Tome I Journées 1925-1944, 832 p.
(ISBN 978-2-35873-170-6)
Tome II Journées 1945-1971, 896 p.
(ISBN 978-2-35873-211-6)
ISBN 978-2-35873-212-3
68 €
Coffret
Ce précieux coffret, dont le tirage a été limité à 500 exemplaires, réunit les deux volumes de la première traduction intégrale du journal du poète grec Georges Séféris (1900-1971), premier écrivain de son pays à recevoir le prix Nobel de littérature en 1963.
L’image choisie pour l’illustrer est une peinture à la tempéra de Nicolas Ghikas, qui fut l’ami de Séféris, et à qui l’on doit le portrait qui apparaît en frontispice de The King of Asine and other poems, la première traduction anglaise du poète, parue en 1948.
« Dimanche 12 janvier [1941]
Chez Ghikas, que je revoyais après de nombreux mois.

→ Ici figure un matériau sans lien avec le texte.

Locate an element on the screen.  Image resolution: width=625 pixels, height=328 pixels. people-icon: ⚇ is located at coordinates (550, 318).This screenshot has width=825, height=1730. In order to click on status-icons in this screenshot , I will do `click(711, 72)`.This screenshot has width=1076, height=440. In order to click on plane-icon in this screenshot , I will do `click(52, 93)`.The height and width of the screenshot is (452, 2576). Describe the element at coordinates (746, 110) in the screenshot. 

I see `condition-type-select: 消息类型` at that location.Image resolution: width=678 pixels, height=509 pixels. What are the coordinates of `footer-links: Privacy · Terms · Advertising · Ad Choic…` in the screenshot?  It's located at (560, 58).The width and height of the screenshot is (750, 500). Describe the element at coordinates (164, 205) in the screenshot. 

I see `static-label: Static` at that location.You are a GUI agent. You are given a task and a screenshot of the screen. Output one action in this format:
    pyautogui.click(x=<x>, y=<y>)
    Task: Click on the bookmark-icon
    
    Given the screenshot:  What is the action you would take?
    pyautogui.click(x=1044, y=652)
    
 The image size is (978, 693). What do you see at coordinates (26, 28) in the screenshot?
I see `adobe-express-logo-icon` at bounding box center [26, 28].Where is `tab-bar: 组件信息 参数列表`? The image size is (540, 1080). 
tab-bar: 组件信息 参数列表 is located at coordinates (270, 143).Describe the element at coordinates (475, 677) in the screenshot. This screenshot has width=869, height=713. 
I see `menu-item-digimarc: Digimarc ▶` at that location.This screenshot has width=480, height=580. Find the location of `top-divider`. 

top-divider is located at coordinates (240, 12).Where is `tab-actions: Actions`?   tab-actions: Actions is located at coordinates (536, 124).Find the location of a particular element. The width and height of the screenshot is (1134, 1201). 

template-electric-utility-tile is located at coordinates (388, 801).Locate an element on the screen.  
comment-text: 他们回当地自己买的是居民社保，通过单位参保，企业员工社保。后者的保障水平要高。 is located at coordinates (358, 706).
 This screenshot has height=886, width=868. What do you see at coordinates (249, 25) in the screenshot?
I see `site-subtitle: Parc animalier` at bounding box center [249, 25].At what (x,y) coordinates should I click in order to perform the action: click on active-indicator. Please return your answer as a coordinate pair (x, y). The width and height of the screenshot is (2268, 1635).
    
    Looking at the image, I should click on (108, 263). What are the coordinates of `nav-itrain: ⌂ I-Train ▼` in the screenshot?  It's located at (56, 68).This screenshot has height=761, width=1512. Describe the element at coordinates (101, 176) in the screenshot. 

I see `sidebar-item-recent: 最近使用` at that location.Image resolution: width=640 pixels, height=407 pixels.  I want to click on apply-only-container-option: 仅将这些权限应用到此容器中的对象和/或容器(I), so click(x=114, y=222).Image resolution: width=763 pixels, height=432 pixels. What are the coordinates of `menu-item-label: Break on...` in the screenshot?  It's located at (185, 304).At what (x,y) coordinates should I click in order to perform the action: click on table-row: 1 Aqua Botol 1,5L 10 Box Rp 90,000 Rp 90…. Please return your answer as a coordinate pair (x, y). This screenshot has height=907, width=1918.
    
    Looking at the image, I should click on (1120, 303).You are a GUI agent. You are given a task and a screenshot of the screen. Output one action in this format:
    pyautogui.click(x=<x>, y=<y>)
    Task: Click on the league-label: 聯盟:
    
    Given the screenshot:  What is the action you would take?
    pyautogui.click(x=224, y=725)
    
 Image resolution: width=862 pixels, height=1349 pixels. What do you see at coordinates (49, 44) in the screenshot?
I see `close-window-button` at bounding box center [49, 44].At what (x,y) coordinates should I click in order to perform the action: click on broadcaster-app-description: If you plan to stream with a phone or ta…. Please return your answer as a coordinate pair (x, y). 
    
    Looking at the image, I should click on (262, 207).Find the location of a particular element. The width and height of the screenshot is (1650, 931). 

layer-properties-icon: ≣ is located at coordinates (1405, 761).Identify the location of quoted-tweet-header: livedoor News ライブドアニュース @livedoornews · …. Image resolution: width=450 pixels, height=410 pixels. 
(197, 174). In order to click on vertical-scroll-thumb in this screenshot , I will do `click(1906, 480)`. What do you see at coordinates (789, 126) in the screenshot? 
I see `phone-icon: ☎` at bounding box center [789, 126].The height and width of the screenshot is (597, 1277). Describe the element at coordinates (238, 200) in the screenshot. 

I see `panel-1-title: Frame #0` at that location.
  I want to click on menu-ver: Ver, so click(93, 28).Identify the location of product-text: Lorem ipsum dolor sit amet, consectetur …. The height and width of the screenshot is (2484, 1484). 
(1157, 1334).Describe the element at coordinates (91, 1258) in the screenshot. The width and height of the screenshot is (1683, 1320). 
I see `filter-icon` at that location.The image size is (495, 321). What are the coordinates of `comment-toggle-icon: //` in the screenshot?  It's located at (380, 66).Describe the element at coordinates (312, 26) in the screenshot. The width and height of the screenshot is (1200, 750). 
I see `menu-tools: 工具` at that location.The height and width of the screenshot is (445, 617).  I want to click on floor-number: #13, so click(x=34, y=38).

C’est la première fois, depuis le début de la guerre, que je le trouve au milieu de ses outils de travail : pinceaux, couleurs, toiles. J’ai quitté le ministère tard dans la soirée, dès que l’alerte a été levée : je ne voulais pas être en retard. Un jeune Anglais était là aussi, avec sa femme. À table, la conversation a porté sur l’art. Puis un autre officier anglais a fait son apparition (Woodhouse : il connaît le grec et parle d’Eliot), en compagnie d’un ami, mitrailleur à bord d’un avion. Ghikas nous montre les dessins auxquels il travaille pour illustrer l’Odyssée de Kazantzakis : des corps nus au trait épais, sans ombrage. Le mitrailleur les regarde à son tour, avant d’exprimer son avis d’une voix très bégayante. Nous nous sommes séparés peu après minuit.
À peine étions-nous sortis dans la rue que ce petit homme à l’élocution ralentie, aux yeux malins, qui fumait la pipe, s’est dirigé vers une voiture qui l’attendait : « Good night, I must fly ! » La phrase fut prononcée sans aucune difficulté. Pendant un instant j’ai songé à toutes ces images qui viendraient se bousculer dans sa tête, si son avion venait brusquement à tomber : la barbe d’Ulysse, le corps dénudé d’Hélène, les cornes du Minotaure – toutes ces lignes embrouillées qui rivaliseraient pour le maintenir en vie, comme un parachute.
Une phrase résonne dans ma tête depuis plusieurs jours : se forger une âme nouvelle. »
Georges Séféris, Journées 1925-1944, p. 473.